Desde la Asamblea Nacional nuevamente se intenta fijar y establecer un tope a las tasas de intereses que puedan cobrar los bancos y entidades financieras a sus clientes.
Se trata del segundo intento en lo que va del año, y sobre el cual ya hay consideraciones técnicas que advierten de su improcedencia.
La primera en proponer una medida como esta fue la diputada de Cambio Democrático Marilyn Vallarino, cuando en el mes de enero propuso un proyecto de ley que fijaba en 2% mensual la tasa máxima de interés efectiva para los créditos, al tiempo que proponía que quien cobrara intereses por encima de este máximo sería considerado “como usura e ilícito”.
Dicha iniciativa legislativa logró avanzar hasta el tercer debate, en medio de la crisis económica que vive el país a raíz de la pandemia por la Covid-19, pero fue vetado por el Órgano Ejecutivo el pasado 8 de junio.
Ahora, la diputada perredista Zulay Rodríguez vuelve a traer el tema a la tribuna legislativa, al presentar un anteproyecto de ley en el que estipula que los bancos podrán fijar el monto de las tasas de interés activas y pasivas de sus operaciones, con un tope de 1.25% mensual, como tasa efectiva máxima de interés.
Cifras relevantes
$55,213 millones es el saldo al mes de junio del crédito al sector local.
$26,969 millones es el monto de los préstamos modificados a junio de este año, a raíz de la pandemia. Los bancos han cambiado las condiciones de los préstamos bancarios de sus clientes, con períodos de gracia, cambios en los plazos y ajustes en las tasas de interés.
Por otro lado, su propuesta plantea una modificación al Código Penal, al establecer en uno de sus artículos que el que preste dinero u otorgue una facilidad crediticia a un interés mensual mayor del que establece, en el hasta ahora anteproyecto de ley, será sancionado con una pena de tres a cinco años de prisión.
Rodríguez es de la opinión que ante la actual crisis financiera, se deben tomar medidas de ajustes a través de una ley formal de la República, para controlar y establecer un tope a las tarifas que, en concepto de intereses, cobran las instituciones bancarias, empresas financieras y administradoras de tarjetas de crédito.

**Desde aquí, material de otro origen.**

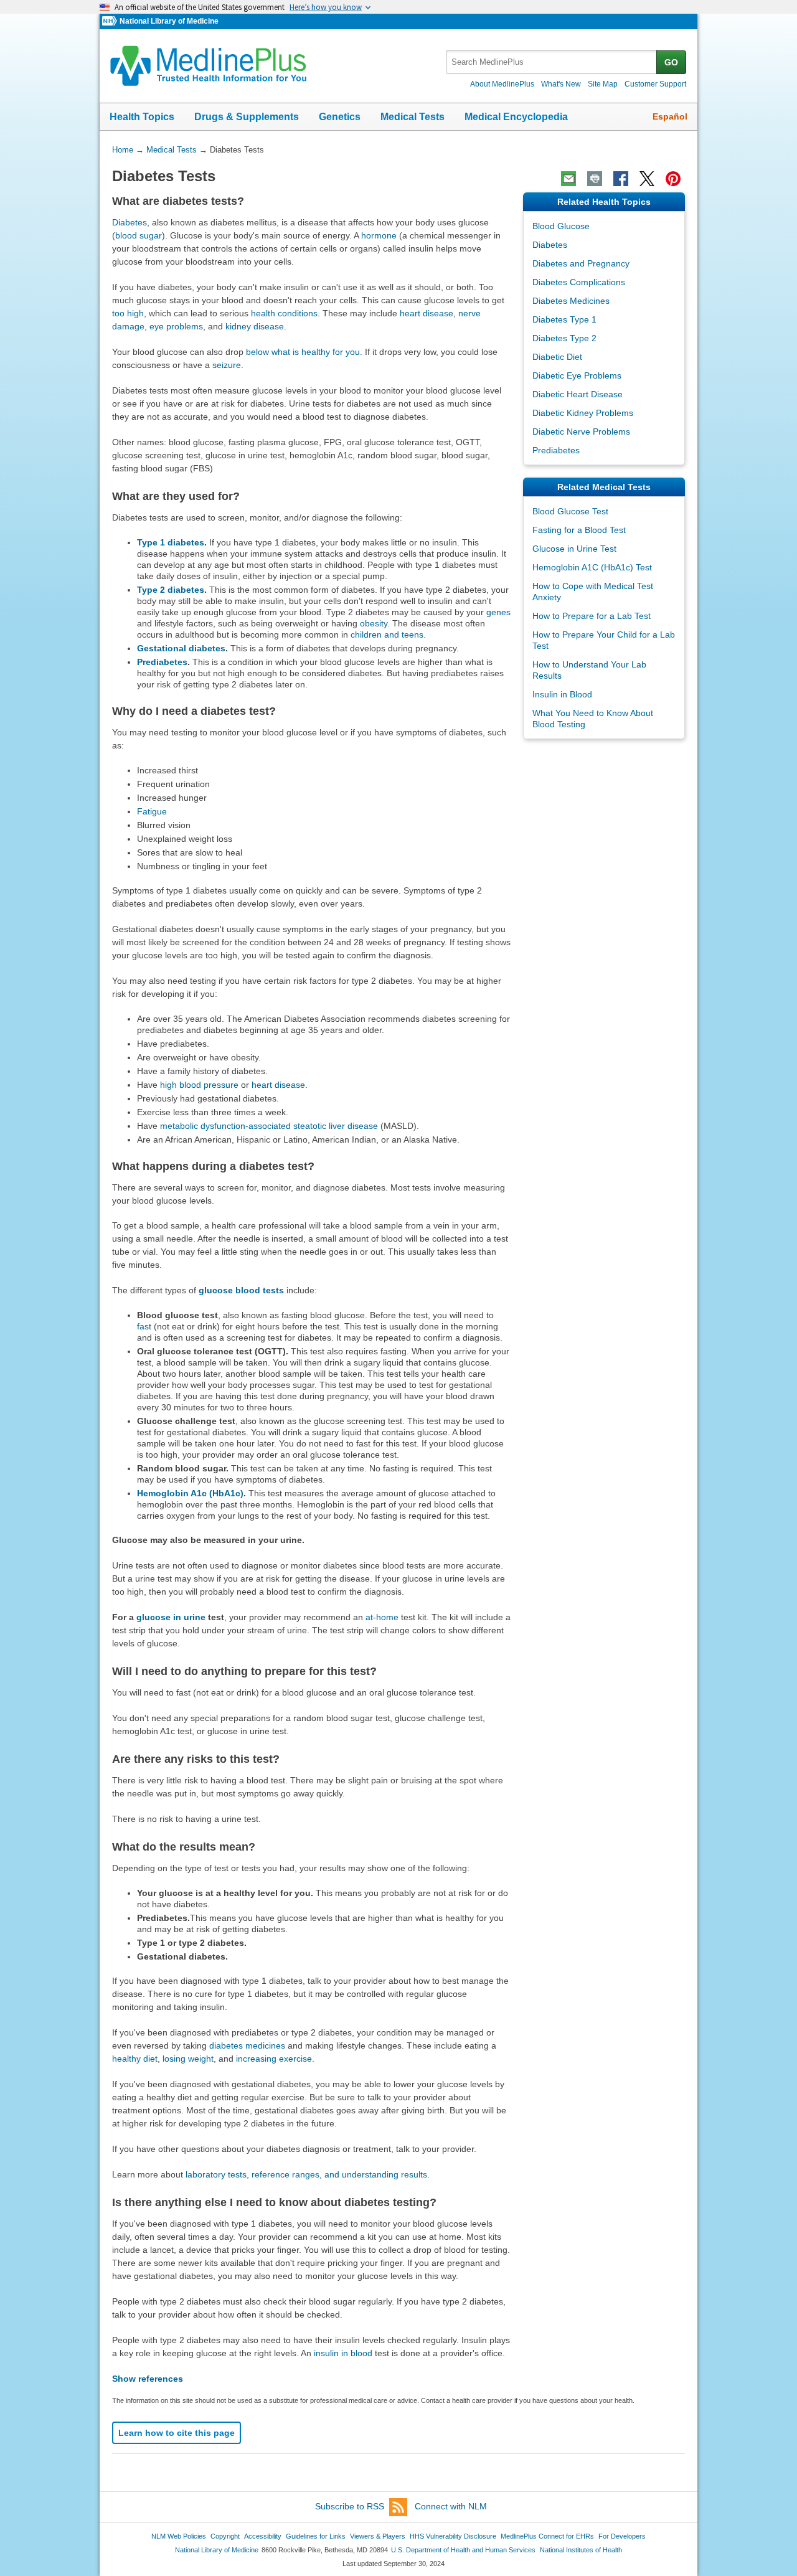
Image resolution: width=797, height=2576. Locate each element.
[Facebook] (621, 179)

Está convencida de que el costo del dinero dado en préstamos debe considerar la realidad económica y financiera del país, fuertemente golpeada por la pandemia del coronavirus.
Pero en el pasado reciente, los banqueros, el regulador de la actividad y el Ejecutivo han advertido de que esto no es posible, de acuerdo con los lineamientos y la base bajo la cual funciona el sistema financiero en Panamá.
El artículo 79 del Decreto Ejecutivo 52 de 30 de abril 2008, que integra el Texto Único de la Ley Bancaria, indica que los bancos podrán fijar libremente el monto de las tasas de intereses activas y pasivas de sus operaciones, por lo que no le serán aplicables otras leyes o normas que establezcan tasas máximas de interés.
Dicha disposición atiende a varios factores, de acuerdo con las consideraciones del Ejecutivo, cuando vetó el primer intento de reforma. El país tiene un sistema monetario autónomo desde inicios de su vida republicana, que descansa en el uso y aceptación del dólar como moneda de curso corriente. Por ello, no se cuenta con un banco central ni con una autoridad monetaria para regular las tasas de interés, “situación que, por más de un siglo, ha definido y favorecido la estructura de nuestra economía y nuestro sistema financiero”.
En este sentido, la libertad para fijar la tasa de interés entre las partes es determinado por el mercado, teniendo los clientes la oportunidad de elegir la entidad bancaria que ofrezca la mejor tasa de interés y las mejores condiciones, tanto para sus depósitos como para sus créditos.
Los ejecutivos de la industria han explicado que las entidades captan fondos de los depositantes, por los que pagan una tasa de interés, y los prestan con otra tasa de interés, incluyendo su margen, como sucede en cualquier otro negocio.
En sentido contrario, los intereses que los bancos cobran a sus clientes por los préstamos son utilizados para cumplir con las obligaciones con los depositantes, los acreedores de los bancos y los empleados, y para poder conceder nuevos préstamos.
La diputada Rodríguez presentó el anteproyecto de ley al pleno de la Asamblea Nacional, el pasado lunes 10 de agosto de 2020.